Ecco perché l’ex Rottamatore vuole giocare la partita siciliana per vincere. O almeno per provarci. Il che esclude l’ipotesi di ricandidare Rosario Crocetta. Il partito guarda altrove e mentre Raciti prosegue il suo giro di consultazioni, anche al Nazareno si valutano le possibili opzioni. Perché per quanto i maggiorenti siciliani possano riunirsi in conciliaboli, è chiaro che a Renzi basterebbe una telefonata, o al massimo due, per scegliere il nome su cui puntare le sue fiches. Già, ma quale.

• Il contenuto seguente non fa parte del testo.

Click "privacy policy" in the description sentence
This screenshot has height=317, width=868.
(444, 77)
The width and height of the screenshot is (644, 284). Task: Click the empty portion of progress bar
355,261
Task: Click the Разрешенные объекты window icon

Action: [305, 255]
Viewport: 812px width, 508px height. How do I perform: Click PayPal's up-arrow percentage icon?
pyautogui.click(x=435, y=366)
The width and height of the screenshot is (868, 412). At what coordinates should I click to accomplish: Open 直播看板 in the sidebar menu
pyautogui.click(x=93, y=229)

Un’ipotesi potrebbe essere quella di cedere la candidatura agli alleati. Raciti ha insistito sull’asse con i moderati e sul “campo largo”. In questo caso, in pole position ci sarebbe Gianpiero D’Alia, leader dei Centristi di Pierferdinando Casini, che con Renzi parla più che bene. Il profilo di D’Alia permetterebbe di provare a pescare voti al centro, magari nel campo avversario. Ma forse non avrebbe grande appeal per gli alleati di sinistra del partito. In caso di sconfitta, poi, il perdente non sarebbe del Pd, dettaglio che Renzi potrebbe tenere in conto.

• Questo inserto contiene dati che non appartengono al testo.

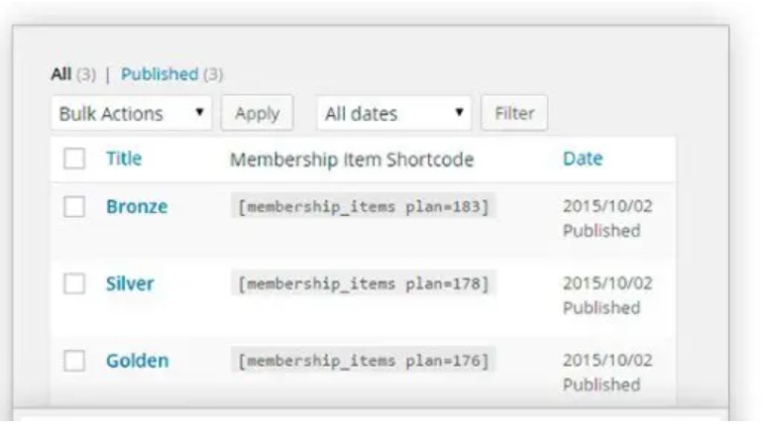Check the Golden plan checkbox

pos(74,361)
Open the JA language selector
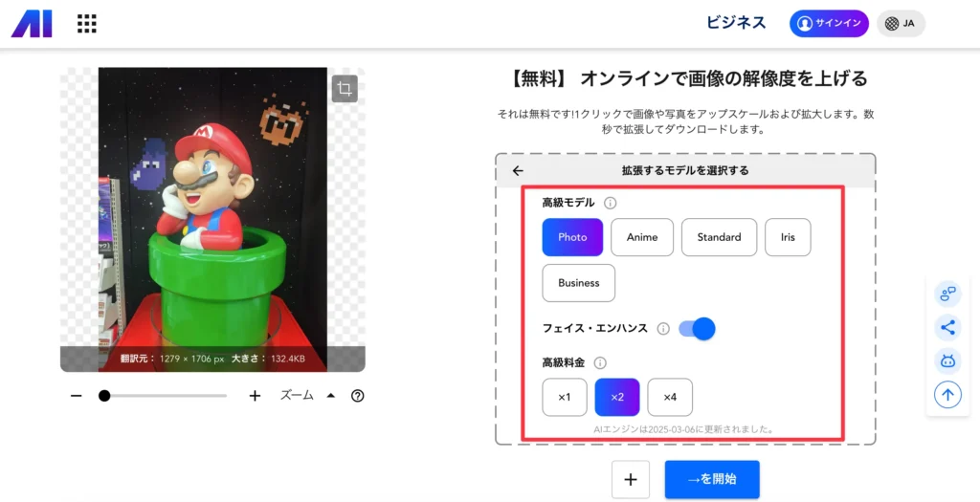Screen dimensions: 980x502 tap(901, 24)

Una seconda ipotesi è quella di un candidato dem. Un politico. Tre i nomi di peso: Davide Faraone, Antonello Cracolici e Giuseppe Lupo. Quest’ultimo oggi sembra avere le migliori chance tra i tre. Non ha governato direttamente con Crocetta, ha ottime interlocuzioni con i centristi, soprattutto con Ardizzone, proviene dalla Cisl e quindi dal mondo del cattolicesimo democratico, contiguo a quello dei centristi, ed è senz’altro il dirigente del Pd con il più solido rapporto con Leoluca Orlando. Il suo profilo “sociale” potrebbe non allontanare la sinistra. Anche se dentro il Pd le solite tensioni tra correnti potrebbero ostacolarne la corsa alla candidatura.

A favore di Lupo potrebbe pesare anche un calcolo romano. In caso di sconfitta in Sicilia, infatti, il primo “amico” di cui temere la reazione per Renzi sarebbe Dario Franceschini. Ma se il candidato del Pd fosse proprio il luogotenente di Franceschini, cioè appunto Lupo, il successo o l’insuccesso siculo avrebbe paternità condivisa, un ferro dietro la porta non da poco per l’ex premier.

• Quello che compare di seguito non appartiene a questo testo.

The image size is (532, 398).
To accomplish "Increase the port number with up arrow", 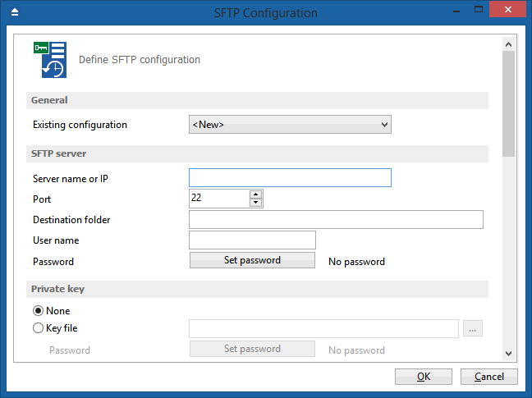I will click(x=255, y=194).
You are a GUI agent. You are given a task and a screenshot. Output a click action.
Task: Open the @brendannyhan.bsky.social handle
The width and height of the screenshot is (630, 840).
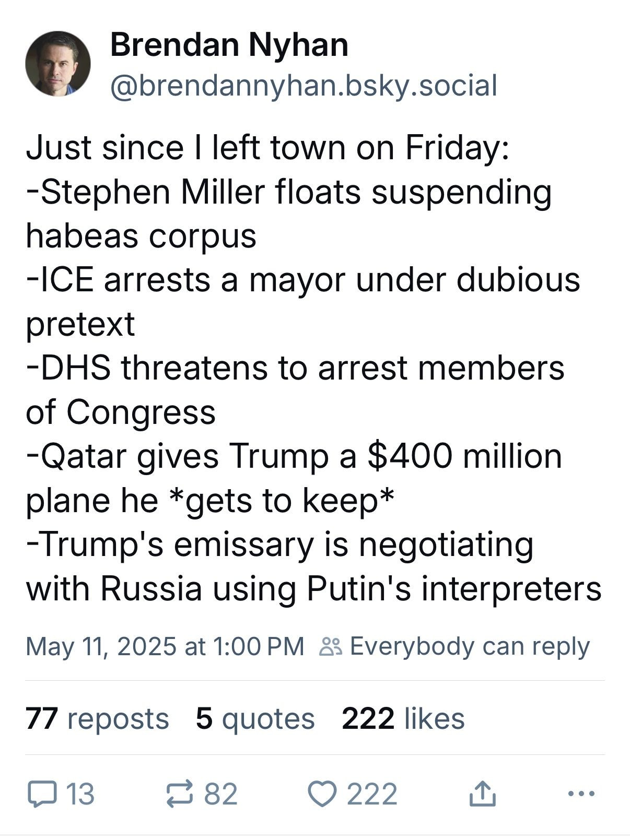pos(303,86)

La terza ipotesi è quella di un nome fuori dalla mischia. Un jolly da pescare lontano dall’Ars, un po’ come il sogno sfumato di Piero Grasso. Lì c’è solo da far volare la fantasia. I nomi sono i più svariati, dal presidente del Parco dei Nebrodi Giuseppe Antoci – nominato oggi dal segretario responsabile del dipartimento Legalità – a un ripescaggio di Giusy Nicolini, impallinata dai suoi compaesani lampedusani ma apprezzata come icona fuori dall’isola. O magari Caterina Chinnici, di cui si sussurrava il nome nelle scorse settimane. E chi più ne ha più ne metta, insomma. Se poi qualcuno o qualcosa convincesse Crocetta a dimissioni anticipate potrebbe persino rientrare in corsa il sindaco di Catania Enzo Bianco.

La pratica è aperta ma non c’è ancora moltissimo tempo a disposizione, dopo i mesi persi appresso al fantasma di Grasso. Perché sì, nel centrodestra impera il caos, ma Giancarlo Cancelleri, l’uomo che Renzi deve battere, è già in campagna elettorale. E il segretario non può lasciargli troppo vantaggio.